[[ EXCERPTED RECORDS, beginning ]]

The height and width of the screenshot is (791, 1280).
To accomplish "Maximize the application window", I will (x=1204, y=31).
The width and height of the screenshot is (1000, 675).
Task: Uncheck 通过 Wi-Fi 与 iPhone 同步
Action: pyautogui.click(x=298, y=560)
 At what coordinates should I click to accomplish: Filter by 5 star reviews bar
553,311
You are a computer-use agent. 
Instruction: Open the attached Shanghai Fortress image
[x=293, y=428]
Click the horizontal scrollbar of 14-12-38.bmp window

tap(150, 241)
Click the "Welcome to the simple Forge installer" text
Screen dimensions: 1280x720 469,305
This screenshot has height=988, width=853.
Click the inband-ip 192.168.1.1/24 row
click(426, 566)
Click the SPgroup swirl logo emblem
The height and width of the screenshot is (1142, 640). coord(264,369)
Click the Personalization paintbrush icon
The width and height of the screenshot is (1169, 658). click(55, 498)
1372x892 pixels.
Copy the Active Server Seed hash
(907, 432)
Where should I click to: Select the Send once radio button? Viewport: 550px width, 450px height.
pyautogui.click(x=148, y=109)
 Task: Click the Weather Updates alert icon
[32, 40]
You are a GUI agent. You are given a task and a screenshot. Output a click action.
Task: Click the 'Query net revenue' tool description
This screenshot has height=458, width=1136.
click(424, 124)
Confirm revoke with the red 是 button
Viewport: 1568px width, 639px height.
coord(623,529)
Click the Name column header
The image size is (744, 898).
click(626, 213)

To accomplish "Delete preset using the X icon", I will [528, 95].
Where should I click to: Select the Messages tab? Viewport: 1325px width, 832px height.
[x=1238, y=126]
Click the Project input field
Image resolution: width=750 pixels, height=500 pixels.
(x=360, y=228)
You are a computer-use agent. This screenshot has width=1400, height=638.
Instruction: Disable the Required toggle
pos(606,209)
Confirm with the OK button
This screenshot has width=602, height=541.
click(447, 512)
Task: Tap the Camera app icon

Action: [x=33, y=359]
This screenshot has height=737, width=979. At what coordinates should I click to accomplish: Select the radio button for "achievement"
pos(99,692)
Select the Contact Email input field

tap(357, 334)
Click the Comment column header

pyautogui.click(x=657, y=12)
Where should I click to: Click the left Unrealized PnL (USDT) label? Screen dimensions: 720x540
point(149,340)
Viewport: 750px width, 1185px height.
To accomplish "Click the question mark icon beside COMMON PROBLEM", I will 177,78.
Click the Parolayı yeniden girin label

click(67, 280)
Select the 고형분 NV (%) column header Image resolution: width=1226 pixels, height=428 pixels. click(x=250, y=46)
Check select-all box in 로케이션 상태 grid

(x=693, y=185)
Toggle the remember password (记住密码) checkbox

[[ EXCERPTED RECORDS, end ]]

## ASSIGNMENT
Once you have identified the lines above that contain "computer", copy each of them.

## RESULT FOR THIS EXERCISE
You are a computer-use agent. 
You are a computer-use agent. This screenshot has width=1400, height=638.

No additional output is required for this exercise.